▸ **Supplied data**
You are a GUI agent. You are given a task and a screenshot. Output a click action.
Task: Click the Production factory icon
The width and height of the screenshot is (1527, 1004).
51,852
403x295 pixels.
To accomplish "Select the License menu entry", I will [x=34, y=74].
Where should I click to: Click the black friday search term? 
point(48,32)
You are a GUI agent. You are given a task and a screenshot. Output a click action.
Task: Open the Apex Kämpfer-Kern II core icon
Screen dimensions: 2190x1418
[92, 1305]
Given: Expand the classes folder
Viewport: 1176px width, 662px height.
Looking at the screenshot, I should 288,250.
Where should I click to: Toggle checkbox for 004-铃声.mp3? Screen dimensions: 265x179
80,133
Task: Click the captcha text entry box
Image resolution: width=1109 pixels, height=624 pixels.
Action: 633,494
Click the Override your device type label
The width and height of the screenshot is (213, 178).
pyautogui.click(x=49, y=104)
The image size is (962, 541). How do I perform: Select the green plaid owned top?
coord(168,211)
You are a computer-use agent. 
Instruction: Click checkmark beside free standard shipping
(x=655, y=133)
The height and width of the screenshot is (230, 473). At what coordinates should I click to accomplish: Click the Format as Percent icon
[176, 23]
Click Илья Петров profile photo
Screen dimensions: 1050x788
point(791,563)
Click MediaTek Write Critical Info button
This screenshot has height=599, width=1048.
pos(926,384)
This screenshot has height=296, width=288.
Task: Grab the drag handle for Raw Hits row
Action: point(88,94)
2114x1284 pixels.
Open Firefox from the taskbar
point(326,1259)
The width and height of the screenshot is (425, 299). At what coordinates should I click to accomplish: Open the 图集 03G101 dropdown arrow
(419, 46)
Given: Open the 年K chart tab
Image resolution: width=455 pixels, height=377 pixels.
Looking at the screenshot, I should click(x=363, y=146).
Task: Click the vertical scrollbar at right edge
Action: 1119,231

▸ **Direction**
Reproduce all of the records above, substituting "desktop agent" for every occurrence of "GUI agent" and leaving everything else unaltered.

▸ **Written response**
You are a desktop agent. You are given a task and a screenshot. Output a click action.
Task: Click the Production factory icon
The width and height of the screenshot is (1527, 1004).
51,852
403x295 pixels.
To accomplish "Select the License menu entry", I will [x=34, y=74].
Where should I click to: Click the black friday search term? 
point(48,32)
You are a desktop agent. You are given a task and a screenshot. Output a click action.
Task: Open the Apex Kämpfer-Kern II core icon
Screen dimensions: 2190x1418
[92, 1305]
Given: Expand the classes folder
Viewport: 1176px width, 662px height.
Looking at the screenshot, I should 288,250.
Where should I click to: Toggle checkbox for 004-铃声.mp3? Screen dimensions: 265x179
80,133
Task: Click the captcha text entry box
Image resolution: width=1109 pixels, height=624 pixels.
Action: 633,494
Click the Override your device type label
The width and height of the screenshot is (213, 178).
pyautogui.click(x=49, y=104)
The image size is (962, 541). How do I perform: Select the green plaid owned top?
coord(168,211)
You are a computer-use agent. 
Instruction: Click checkmark beside free standard shipping
(x=655, y=133)
The height and width of the screenshot is (230, 473). At what coordinates should I click to accomplish: Click the Format as Percent icon
[176, 23]
Click Илья Петров profile photo
Screen dimensions: 1050x788
point(791,563)
Click MediaTek Write Critical Info button
This screenshot has height=599, width=1048.
pos(926,384)
This screenshot has height=296, width=288.
Task: Grab the drag handle for Raw Hits row
Action: point(88,94)
2114x1284 pixels.
Open Firefox from the taskbar
point(326,1259)
The width and height of the screenshot is (425, 299). At what coordinates should I click to accomplish: Open the 图集 03G101 dropdown arrow
(419, 46)
Given: Open the 年K chart tab
Image resolution: width=455 pixels, height=377 pixels.
Looking at the screenshot, I should click(x=363, y=146).
Task: Click the vertical scrollbar at right edge
Action: 1119,231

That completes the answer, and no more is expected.